In We Can’t Breathe, Jabari Asim disrupts what Toni Morrison has exposed as the “Master Narrative” and replaces it with a story of black survival and persistence through art and community in the face of centuries of racism. In eight wide-ranging and penetrating essays, he explores such topics as the twisted legacy of jokes and falsehoods in black life; the importance of black fathers and community; the significance of black writers and stories; and the beauty and pain of the black body. What emerges is a rich portrait of a community and culture that has resisted, survived, and flourished despite centuries of racism, violence, and trauma. These thought-provoking essays present a different side of American history, one that doesn’t depend on a narrative steeped in oppression but rather reveals black voices telling their own stories.

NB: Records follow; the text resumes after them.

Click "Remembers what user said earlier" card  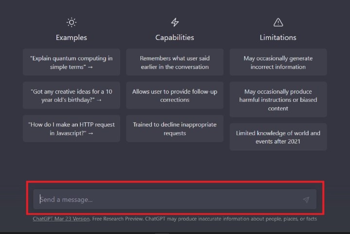(x=175, y=62)
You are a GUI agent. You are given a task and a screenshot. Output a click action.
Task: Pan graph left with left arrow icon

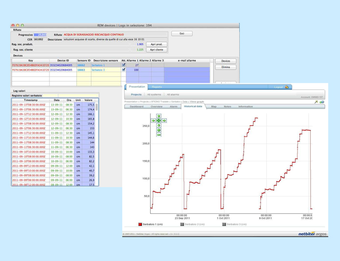click(x=153, y=121)
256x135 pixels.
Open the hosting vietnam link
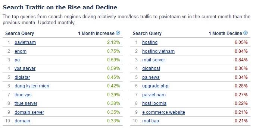point(158,51)
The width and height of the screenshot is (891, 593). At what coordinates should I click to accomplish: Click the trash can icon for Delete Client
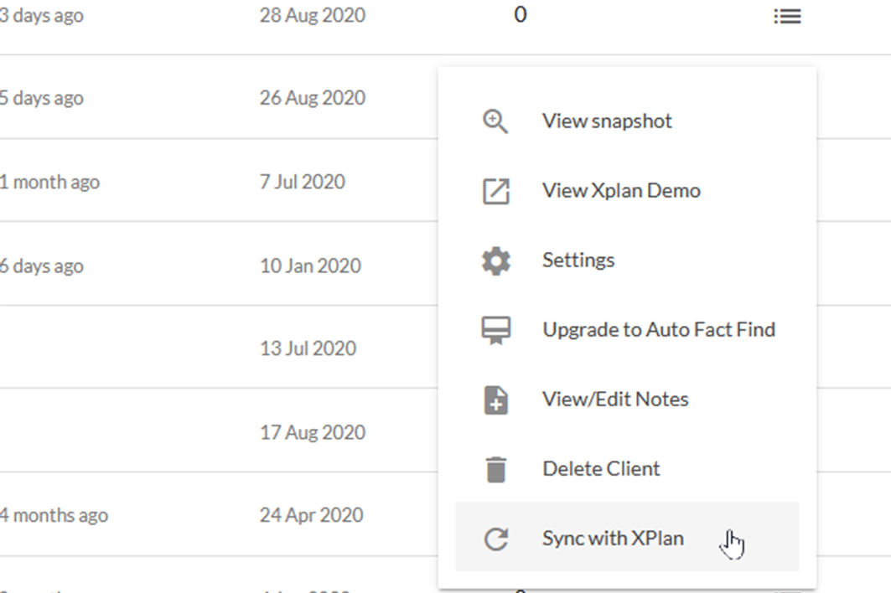[496, 470]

Thank you to NetGalley, St. Martin’s Press and Jabari Asim for an ARC ebook copy to review. As always, an honest review from me.

We Can’t Breathe describes the injustices and outright atrocities committed against black lives throughout U.S. history. Spanning from before the Civil War to the Civil Rights Movement to current day. 

A great compilation of important historical moments and movements. Some information I knew, some was new to me, and all was put together to form an impactful book. The author combines facts with anecdotes from his life for the biggest impact and understanding.

However, at times some chapters seemed disjointed from the common theme of the book. It was all relevant important information, but those sections took me awhile to make sense of them, in terms of the greater story. Also some chapters captured my attention more than others, but this is common in many non fiction books.

Overall, an important relevant book that many people should educate themselves with.